> _Exercise text_
——
Inclusion (Part 1): When Numbers Fail to Tell the Story

“As late as the middle of the 1970s, an estimated 1 million kids with disabilities didn’t even attend school (NEA, 1999).” We’ve come a long way since the Individuals with Disabilities Education Act (IDEA) was enacted. IDEA was the beginning of what continues to be a fight for inclusion and for the rights of students with disabilities.

In an effort to understand our progress in this fight, I spent a good portion of my day yesterday immersing myself in the numbers. Perhaps, my biggest take away is that we’re actually keeping data on the matter. The lack of data on students with disabilities prior to IDEA is further evidence of the separation and isolation experienced by so many for so long. Thanks to the DAC (Data Accountability Center, 2005-2011), I learned that since 2005, 15% more students (ages 6-21) receive their education in a regular classroom for at least 80% of their day. To my surprise, not a whole lot has changed for students who receive services in separate facilities.

What do these numbers really tell us about the effectiveness of inclusion today? While I’m sure a master statistician would have more to say on the matter, I’m not convinced that the numbers will ever tell the full story. If we’re pushing for an increase in the sheer numbers of students spending time with general education peers, then we’re on the right track. But numbers don’t give us information about the quality of each student’s experience or whether or not their placement is truly the best match for their unique needs.

Effective inclusion is a process in which certain guidelines and questions must be considered.

I – Individualized

Special education is built on an individualized approach to instruction. In the same way, what inclusion means for one student may be different than what it means for another student. The level and method to which a student interacts with the general education community must be purposeful, realistic, and supportive.

  • Do the environments support the IEP goals?
  • Do the accommodations/modifications support meaningful participation?

N – Necessary

Every student with special needs has the right to be part of the greater educational community. The process of determining the least restrictive environment is absolutely necessary, but there must be a clear rationale for every placement decision. Without an intentional discussion about what this placement will look like or feel like for the student, all we’re left with is a percentage of time…  just another number.

  • Are the student’s rights on the table?
  • Does discussion about placement include thoughtful discussion about implementation?

C – Collaborative

Inclusion invites teams to collaborate on a deeper level. The general education perspective can only enrich the expertise of the IEP team and vice versa. However, collaboration takes time and a conscious effort on the part of each team member.

  • Are team members on board with the plan?
  • What resources are needed to support each team member in fulfilling their role?
——
> _Source data_

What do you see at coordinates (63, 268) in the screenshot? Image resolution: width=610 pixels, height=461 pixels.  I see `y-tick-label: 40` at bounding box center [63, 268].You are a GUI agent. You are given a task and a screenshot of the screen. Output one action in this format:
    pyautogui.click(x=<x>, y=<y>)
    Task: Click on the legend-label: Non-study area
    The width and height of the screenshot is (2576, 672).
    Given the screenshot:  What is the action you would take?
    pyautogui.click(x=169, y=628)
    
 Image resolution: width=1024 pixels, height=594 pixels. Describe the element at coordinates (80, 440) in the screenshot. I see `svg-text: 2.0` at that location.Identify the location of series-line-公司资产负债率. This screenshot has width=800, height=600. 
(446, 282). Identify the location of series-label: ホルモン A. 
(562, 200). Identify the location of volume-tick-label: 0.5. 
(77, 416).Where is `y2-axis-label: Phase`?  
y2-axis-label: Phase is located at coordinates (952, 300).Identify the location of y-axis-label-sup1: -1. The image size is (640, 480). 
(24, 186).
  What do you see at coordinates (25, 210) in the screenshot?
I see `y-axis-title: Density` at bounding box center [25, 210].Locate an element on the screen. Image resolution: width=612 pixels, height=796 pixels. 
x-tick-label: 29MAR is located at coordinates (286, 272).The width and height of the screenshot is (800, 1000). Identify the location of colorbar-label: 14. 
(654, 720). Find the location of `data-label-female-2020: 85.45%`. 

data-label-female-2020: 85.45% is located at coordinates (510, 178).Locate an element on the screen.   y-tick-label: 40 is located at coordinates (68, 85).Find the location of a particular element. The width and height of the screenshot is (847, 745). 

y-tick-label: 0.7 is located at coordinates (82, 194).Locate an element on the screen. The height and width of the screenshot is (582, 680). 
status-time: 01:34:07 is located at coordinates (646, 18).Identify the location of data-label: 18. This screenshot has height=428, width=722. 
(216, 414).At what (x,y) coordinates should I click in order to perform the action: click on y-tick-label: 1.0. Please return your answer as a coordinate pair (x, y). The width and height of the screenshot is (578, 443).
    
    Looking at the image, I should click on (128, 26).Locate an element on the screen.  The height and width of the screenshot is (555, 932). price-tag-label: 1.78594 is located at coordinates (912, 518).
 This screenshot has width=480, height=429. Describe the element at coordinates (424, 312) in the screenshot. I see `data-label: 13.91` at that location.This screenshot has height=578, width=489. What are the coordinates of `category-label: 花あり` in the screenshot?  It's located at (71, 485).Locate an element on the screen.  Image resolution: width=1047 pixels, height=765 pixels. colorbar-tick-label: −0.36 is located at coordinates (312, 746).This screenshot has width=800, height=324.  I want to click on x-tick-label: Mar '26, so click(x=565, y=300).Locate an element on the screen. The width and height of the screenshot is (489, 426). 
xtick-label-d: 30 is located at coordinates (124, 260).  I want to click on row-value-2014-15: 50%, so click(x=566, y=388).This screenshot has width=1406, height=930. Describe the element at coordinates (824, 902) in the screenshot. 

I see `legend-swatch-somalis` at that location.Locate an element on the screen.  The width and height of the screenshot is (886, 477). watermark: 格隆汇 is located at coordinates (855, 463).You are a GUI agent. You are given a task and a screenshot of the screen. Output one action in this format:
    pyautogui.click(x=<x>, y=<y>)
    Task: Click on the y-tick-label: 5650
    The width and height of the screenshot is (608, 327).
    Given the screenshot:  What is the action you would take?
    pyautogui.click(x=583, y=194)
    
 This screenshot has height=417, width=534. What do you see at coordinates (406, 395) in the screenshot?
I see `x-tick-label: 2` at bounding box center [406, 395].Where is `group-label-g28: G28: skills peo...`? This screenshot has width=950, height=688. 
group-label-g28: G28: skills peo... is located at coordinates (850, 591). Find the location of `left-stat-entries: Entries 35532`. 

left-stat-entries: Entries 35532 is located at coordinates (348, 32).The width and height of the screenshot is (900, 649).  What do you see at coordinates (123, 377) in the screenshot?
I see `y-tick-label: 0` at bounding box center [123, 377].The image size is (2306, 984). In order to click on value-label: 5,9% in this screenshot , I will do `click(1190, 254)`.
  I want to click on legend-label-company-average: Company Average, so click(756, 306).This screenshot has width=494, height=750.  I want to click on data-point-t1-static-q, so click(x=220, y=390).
——
> _What this exercise asks_
1) According to the inclusion text, about how many kids with disabilities still did not attend school as late as the middle of the 1970s?
2) Please repeat the inclusion text word for word from "Effective inclusion is" to "realistic, and supportive.".
The records have nothing to do with this work.

> _Results by task_
1) An estimated 1 million.

2)
Effective inclusion is a process in which certain guidelines and questions must be considered.

I – Individualized

Special education is built on an individualized approach to instruction. In the same way, what inclusion means for one student may be different than what it means for another student. The level and method to which a student interacts with the general education community must be purposeful, realistic, and supportive.